After the first successful delivery by Mail Force’s lorry last Thursday, another 199 trucks will follow, leaving Britain at a drumbeat of 12-a-day over the coming weeks.

‘We would like to thank the readers of the Mail for such great help, it is invaluable help for the inhabitants of Ukraine,’ said Jon Drbek, manager at the Polish warehouse as he helped unload the first food boxes. The location remains secret to guard against Russian sabotage.

The Mail on Sunday can today take you inside this astonishing aid operation and reveal how following weeks of meticulous planning a dedicated army of box packers, lorry drivers, food suppliers and logistics experts are ensuring that your donations are being spent in the best possible way.

The heart of the mission is more than 980 miles away from Mr Drbek’s facility in another giant warehouse off the M1 near Leicester.

A Ukrainian flag proudly flies outside Oakland International’s distribution centre, where staff in Mail Force T-shirts are busy carrying out vital work. Oakland is a major British food distributor and supply chain specialist whose inspirational chief executive and co-founder Dean Attwell has shifted his entire business to help pack the food boxes and transport them to eight hubs in Poland, Slovakia and Romania. The company is not making a penny from the initiative.

During the first week of Putin’s invasion, Dean was in the Lake District with two senior executives when the discussion turned to ways they could help refugees.

HEADING EAST: Our reporter Mark Hookham

HEADING EAST: Our reporter Mark Hookham

‘We talked about the plight of Ukrainians and how awful it was that devastating weapons were being used in a modern society,’ he tells me. ‘The bottom line was, could we do something to help? And we thought that we could.’

Last Monday morning, I watched spellbound as almost 80 Oakland staff packed the first Mail Force boxes along three separate 20-yard-long production lines.

It was a model of efficiency. At the head of one production line, Jigar, 23, the first worker, rapidly built the first of the boxes, which have been supplied by Smurfit Kappa, a leading packager.

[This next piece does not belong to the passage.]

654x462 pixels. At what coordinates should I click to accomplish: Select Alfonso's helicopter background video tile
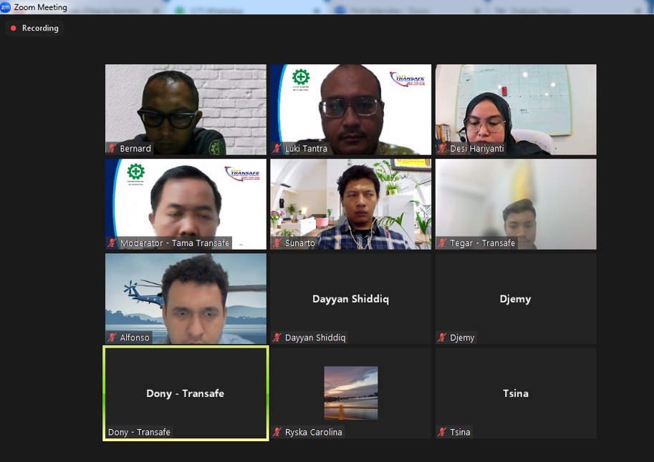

The firm has provided tens of thousands of boxes, stamped with the words Glory to Ukraine.

In the blink of an eye, the box was passed down the line to Sunita, 20, who stamped it with a date and placed two bags of nuts inside.

Moulika, 22, added canned tuna, while her colleague Abul, 50, dropped in canned hot dogs, beans and tomato soup. More items were added before finally Kaishorkumar, 50, completed the box with a 1 kg pack of pasta. The entire process had taken just eight seconds.

‘This is teamwork,’ Chetan Kumar, 41, said with a smile as he piled up packs of pasta on the line.

‘I watch the TV news and am just very sad to see what is happening. These are everyday people and they want to live peacefully. I am very happy to be helping Ukraine.’

The completed boxes were stacked 7ft-high on wooden pallets and loaded straight on to a waiting lorry. Dean and I carefully manoeuvered the first of the 26 pallets into the back of the truck.

‘It is emotional because there are so many people behind the scenes who have helped make this happen,’ Dean told me.

‘From the Mail Force campaign to the suppliers, retailers, transport teams and packers – everyone has come together to finally come up with these finished boxes we’re loading now, which will feed thousands of people for a week.’

The spark for Mail Force’s decision to fund food boxes came three weeks earlier during a meeting with Taras Krykun, the Minister-Counsellor for Economic Affairs at Ukraine’s embassy. Thanks to the generosity of readers, Mail Force has announced grants of more than £3.8 million to charities helping refugees such as Unicef, the Red Cross and the Refugee Council.

BUSINESS BRAINS BEHIND OUR AID

Some of Britain’s brightest business brains are behind the monumental logistical operation to send 500,000 food boxes to Ukrainians.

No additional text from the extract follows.